Why an Integrated Stack Wins

When an organization buys a query-only engine (Starburst, Dremio) or a streaming-only platform (Confluent), they still need to buy, integrate, and operate the missing pieces. That means multiple vendors, multiple contracts, multiple support queues — and the inevitable "it broke between Flink and Trino and neither vendor will own it" finger-pointing.

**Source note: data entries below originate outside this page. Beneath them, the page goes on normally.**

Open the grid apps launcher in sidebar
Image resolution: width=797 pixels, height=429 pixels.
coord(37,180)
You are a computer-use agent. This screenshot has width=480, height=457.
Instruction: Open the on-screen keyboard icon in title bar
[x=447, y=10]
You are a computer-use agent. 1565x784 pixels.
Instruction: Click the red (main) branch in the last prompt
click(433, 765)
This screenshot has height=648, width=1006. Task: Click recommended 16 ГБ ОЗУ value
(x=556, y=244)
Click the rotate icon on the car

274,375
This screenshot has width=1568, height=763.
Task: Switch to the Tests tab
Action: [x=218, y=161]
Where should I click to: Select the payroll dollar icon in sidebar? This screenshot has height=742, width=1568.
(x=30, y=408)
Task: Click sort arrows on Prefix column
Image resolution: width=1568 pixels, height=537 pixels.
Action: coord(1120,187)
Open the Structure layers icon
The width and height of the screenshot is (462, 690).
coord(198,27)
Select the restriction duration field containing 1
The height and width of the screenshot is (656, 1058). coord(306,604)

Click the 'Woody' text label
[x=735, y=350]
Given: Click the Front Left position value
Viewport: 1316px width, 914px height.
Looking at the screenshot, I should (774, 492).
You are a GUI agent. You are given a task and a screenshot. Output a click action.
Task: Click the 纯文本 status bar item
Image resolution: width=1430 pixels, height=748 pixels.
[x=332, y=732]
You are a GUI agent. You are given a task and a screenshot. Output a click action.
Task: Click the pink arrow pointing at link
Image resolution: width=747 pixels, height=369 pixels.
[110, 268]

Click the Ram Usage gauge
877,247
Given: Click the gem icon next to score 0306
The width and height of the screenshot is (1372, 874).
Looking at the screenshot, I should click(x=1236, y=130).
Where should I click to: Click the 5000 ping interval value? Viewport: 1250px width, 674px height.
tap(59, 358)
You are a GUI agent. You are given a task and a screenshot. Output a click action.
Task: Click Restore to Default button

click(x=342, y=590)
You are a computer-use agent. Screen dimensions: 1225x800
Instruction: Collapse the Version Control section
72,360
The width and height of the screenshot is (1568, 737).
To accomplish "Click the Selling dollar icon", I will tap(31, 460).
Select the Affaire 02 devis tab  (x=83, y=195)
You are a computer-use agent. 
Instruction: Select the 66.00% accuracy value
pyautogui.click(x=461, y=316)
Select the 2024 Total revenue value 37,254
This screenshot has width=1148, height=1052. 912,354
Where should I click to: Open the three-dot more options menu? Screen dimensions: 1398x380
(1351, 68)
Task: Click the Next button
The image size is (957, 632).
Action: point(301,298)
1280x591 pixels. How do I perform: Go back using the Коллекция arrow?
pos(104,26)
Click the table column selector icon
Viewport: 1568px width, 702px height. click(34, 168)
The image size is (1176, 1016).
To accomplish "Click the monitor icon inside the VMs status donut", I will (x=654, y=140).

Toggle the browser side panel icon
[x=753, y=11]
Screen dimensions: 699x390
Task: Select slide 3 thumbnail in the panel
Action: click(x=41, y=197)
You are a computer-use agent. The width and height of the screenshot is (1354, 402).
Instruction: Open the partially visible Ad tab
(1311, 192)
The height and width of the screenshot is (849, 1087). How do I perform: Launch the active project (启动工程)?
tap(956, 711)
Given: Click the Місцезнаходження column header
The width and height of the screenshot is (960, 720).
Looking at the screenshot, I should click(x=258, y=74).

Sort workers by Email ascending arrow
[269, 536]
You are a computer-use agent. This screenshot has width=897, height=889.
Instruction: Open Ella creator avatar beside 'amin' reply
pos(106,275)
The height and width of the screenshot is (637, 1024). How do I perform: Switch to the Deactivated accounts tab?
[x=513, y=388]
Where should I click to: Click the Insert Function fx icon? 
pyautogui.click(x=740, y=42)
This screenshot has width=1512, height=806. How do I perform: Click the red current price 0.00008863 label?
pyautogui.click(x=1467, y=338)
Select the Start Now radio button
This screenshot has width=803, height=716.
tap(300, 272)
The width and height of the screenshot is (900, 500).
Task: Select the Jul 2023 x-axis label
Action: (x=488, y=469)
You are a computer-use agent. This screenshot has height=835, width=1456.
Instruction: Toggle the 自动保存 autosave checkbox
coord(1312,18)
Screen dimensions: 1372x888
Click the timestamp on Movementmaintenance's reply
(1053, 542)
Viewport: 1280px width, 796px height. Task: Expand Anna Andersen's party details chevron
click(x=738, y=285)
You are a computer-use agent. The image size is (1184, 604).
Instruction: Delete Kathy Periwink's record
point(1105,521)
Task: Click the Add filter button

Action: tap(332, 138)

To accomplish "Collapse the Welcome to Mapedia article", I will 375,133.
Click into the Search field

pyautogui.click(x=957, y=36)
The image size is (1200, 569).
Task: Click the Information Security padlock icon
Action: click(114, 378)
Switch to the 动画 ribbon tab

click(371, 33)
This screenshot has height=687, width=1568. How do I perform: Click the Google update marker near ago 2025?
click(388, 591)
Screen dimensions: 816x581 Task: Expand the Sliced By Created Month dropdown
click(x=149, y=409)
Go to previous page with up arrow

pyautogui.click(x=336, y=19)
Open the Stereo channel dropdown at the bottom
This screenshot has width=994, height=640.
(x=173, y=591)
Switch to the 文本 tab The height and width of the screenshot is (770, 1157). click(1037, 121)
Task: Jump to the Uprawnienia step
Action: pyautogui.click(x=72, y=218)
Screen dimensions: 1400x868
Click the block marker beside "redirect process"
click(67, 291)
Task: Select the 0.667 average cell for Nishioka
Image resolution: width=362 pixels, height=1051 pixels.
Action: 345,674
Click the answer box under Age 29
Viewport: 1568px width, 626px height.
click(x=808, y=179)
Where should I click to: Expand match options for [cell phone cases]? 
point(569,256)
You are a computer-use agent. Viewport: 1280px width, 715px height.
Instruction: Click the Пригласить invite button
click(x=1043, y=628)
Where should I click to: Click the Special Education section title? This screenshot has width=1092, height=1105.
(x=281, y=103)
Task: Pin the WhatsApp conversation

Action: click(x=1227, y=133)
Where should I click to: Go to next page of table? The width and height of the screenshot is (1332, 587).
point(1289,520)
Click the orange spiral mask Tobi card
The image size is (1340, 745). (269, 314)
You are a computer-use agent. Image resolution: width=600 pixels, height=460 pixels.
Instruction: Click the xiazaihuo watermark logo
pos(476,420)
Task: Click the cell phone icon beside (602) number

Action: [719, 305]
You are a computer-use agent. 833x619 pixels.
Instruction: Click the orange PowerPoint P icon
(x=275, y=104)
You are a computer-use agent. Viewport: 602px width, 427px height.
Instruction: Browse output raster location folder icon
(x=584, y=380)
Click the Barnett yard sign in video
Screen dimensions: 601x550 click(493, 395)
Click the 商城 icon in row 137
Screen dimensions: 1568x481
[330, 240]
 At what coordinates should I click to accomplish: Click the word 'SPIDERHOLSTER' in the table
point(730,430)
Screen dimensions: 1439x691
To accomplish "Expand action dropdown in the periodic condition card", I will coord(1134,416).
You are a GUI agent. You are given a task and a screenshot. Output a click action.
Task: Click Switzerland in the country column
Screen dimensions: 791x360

An integrated stack avoids this entirely:

Unified Iceberg storage — Streaming data and batch data land in the same tables. No data silos. One source of truth.
Unified security — Ranger policies apply to all data, whether it arrived via CDC, Spark ETL, or manual load. No security gaps between components.
Equality-delete optimization — An optimized Iceberg fork efficiently handles the small-file problem that streaming creates. Other platforms either struggle with this or require expensive manual tuning.
No integration tax — ASM (Flink) writes to the same Iceberg tables that Impala, StarRocks, and Spark read. No connectors, no glue code, no "data pipeline engineering."
On-prem and air-gapped — Unlike Databricks and Snowflake, a self-hosted lakehouse runs where the data lives. Streaming is included, not a cloud add-on.

Questions Worth Asking

The following questions are useful for understanding whether an existing architecture has a streaming gap — and what closing that gap would unlock.

"How do you get data from your operational systems — Oracle, SAP, PostgreSQL — into your analytics platform today? Is it a nightly extract, or something more continuous?"

"Is there a delay between when a transaction happens in your source system and when it appears in reports? How long is that delay — and is it acceptable?"

"Do you have any real-time requirements today? Fraud detection, live dashboards, IoT monitoring, compliance alerts?"

"Are you running Kafka or any event streaming infrastructure today? If so, what consumes from it?"

"If you could get your Oracle data into the lakehouse within seconds of a transaction, what use cases would that unlock for you?"

That last question is particularly revealing — it shifts the conversation from "do we need streaming?" to "what would we do with it?" and typically surfaces high-value use cases that haven't been pursued simply because the current platform can't handle them.